3 stars for this children’s book in diary format.
This children’s novel introduces us to Lottie Brooks, aged eleven and three quarters, who will start high school after the summer holidays. Lottie has started writing a diary in the hope it will be like having someone to talk to, as her best and only friend Molly has just emigrated to Australia. We meet Lottie’s family and pet hamsters, and learn about her fears and insecurities – about fitting in at high school, about making new friends, and about puberty which she both dreads happening and wishes would happen immediately.

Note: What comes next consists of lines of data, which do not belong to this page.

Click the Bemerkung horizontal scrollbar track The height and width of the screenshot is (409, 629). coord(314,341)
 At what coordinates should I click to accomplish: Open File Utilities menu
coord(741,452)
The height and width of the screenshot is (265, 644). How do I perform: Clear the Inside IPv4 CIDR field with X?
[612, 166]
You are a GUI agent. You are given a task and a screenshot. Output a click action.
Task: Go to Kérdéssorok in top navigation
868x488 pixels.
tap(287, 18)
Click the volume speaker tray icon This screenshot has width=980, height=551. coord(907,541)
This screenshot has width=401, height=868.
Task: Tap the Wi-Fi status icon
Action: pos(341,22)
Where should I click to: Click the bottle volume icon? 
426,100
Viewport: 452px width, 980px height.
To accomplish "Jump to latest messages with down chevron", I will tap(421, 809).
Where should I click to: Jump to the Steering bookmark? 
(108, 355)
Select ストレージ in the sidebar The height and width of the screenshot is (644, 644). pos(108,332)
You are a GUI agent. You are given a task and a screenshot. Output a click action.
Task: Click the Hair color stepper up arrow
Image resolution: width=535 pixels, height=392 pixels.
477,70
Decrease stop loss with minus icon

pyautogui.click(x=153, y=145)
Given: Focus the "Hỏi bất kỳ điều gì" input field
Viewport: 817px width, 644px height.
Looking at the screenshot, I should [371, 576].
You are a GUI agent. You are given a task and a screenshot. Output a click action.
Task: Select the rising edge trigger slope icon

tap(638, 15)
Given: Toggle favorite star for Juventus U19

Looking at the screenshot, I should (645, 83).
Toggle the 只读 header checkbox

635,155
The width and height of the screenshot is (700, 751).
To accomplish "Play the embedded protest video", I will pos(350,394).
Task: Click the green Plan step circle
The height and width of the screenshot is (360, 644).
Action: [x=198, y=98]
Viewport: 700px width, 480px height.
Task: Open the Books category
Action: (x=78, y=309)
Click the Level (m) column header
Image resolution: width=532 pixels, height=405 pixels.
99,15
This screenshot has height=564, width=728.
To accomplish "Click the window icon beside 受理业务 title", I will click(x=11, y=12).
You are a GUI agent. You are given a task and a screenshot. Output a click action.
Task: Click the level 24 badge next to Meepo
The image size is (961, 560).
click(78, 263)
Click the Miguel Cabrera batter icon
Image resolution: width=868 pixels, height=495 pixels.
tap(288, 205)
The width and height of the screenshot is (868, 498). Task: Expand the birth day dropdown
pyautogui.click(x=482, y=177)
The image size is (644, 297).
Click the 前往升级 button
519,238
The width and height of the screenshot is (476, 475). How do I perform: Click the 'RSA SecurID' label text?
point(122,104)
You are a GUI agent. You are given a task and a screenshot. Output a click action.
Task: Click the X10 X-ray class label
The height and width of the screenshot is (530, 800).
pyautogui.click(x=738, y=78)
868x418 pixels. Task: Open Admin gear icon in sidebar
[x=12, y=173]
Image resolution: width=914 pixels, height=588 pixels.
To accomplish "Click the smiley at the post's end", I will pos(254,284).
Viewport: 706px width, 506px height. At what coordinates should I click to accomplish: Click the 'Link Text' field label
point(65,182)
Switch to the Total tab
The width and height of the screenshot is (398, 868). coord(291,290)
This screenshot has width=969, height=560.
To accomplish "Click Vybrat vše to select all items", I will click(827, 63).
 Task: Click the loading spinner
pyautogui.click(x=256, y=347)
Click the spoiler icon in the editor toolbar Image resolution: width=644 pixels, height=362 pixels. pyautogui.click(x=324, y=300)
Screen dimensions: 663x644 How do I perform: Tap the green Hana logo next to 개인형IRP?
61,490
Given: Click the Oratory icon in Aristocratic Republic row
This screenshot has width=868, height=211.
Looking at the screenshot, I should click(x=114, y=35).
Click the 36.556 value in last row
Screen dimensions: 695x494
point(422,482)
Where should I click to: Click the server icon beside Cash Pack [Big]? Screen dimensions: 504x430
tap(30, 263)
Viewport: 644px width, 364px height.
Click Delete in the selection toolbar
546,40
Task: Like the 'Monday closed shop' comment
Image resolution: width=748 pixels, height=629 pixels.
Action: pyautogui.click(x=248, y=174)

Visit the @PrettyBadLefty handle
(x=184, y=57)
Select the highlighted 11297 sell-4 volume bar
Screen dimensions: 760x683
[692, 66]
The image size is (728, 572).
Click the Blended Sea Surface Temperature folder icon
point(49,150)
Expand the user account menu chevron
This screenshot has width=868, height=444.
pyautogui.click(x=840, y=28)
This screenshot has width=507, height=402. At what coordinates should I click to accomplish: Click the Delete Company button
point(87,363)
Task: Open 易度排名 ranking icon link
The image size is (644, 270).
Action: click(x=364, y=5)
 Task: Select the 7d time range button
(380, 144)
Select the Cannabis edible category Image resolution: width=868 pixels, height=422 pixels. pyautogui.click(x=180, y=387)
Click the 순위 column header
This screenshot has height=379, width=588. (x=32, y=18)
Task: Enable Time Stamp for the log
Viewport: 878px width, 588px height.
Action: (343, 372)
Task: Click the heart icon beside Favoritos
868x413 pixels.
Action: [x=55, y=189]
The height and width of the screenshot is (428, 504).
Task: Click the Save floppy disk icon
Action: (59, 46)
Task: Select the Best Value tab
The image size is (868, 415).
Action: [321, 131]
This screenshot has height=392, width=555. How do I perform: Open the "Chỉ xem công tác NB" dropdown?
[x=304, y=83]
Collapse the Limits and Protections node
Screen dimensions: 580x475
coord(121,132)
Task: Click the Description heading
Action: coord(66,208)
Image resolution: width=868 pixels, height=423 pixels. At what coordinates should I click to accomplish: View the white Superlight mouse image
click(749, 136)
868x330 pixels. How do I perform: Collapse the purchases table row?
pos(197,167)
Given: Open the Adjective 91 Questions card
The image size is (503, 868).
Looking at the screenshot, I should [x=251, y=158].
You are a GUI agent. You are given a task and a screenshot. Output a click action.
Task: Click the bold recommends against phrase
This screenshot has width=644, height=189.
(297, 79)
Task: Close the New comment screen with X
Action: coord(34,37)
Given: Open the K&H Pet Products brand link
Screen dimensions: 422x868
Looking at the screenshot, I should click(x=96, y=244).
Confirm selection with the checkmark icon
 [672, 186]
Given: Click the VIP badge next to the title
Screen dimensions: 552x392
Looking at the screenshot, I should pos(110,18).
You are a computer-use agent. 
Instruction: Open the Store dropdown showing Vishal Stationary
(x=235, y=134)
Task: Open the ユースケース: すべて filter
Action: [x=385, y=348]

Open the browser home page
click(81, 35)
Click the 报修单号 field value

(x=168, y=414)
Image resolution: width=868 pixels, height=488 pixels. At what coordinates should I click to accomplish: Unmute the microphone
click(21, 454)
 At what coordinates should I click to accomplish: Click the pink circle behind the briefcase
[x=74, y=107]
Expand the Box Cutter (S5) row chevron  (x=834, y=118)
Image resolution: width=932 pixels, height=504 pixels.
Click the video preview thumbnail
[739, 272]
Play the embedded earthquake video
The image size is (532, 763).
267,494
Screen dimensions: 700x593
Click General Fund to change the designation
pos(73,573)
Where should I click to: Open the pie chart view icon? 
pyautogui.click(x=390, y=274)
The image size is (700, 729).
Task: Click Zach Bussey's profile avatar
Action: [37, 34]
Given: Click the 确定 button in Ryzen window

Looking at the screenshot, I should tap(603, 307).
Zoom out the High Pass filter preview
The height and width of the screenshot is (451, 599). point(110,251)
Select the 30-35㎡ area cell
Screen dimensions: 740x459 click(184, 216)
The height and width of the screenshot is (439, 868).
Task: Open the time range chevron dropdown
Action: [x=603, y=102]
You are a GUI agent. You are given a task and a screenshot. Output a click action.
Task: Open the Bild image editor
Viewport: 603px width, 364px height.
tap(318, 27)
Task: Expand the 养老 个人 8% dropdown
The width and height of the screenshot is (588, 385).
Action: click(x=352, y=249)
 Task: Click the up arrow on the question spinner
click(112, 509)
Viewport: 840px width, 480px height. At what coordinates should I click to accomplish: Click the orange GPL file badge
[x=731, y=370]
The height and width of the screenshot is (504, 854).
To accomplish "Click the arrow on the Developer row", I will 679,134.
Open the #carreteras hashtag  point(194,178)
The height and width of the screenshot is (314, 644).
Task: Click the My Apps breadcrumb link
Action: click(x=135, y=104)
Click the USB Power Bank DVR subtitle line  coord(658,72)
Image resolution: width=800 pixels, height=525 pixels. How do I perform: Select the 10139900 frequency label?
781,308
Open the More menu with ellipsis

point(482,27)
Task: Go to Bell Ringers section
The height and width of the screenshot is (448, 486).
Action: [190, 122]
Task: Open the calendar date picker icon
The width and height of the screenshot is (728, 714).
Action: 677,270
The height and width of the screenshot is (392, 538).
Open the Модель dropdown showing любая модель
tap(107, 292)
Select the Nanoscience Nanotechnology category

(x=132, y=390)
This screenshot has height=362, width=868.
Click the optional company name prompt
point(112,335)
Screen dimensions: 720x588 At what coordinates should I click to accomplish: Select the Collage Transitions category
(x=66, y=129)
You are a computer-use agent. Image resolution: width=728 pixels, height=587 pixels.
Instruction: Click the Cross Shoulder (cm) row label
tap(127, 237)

The mistakes Lottie makes in her desire for friendship are clearly signalled: at high school, she goes against her instincts in an attempt to fit in with the fashionable, mean girls of the story, and she drops a real friend, but she manages to turn things around as she grows in understanding and confidence. The novel ends with Lottie recording in her diary the importance of being yourself rather than who you think others want you to be.
The self-deprecating wit of Lottie’s diary entries is complemented by humorous stick-figure cartoons running through the pages. Its themes are generally covered in sensible, helpful ways. I really wanted to like this book but for me personally (as an adult, obviously not the demographic at which the book is aimed), it all felt a touch too workmanlike, lacking spark and authenticity.
Nevertheless, I can see that this novel would be a useful recommendation to girls nervous about starting secondary school, and I can imagine it being popular with those who have outgrown the Daisy Meadows fairy series.
Thank you to NetGalley and the publisher for allowing me to read this book in return for an honest review.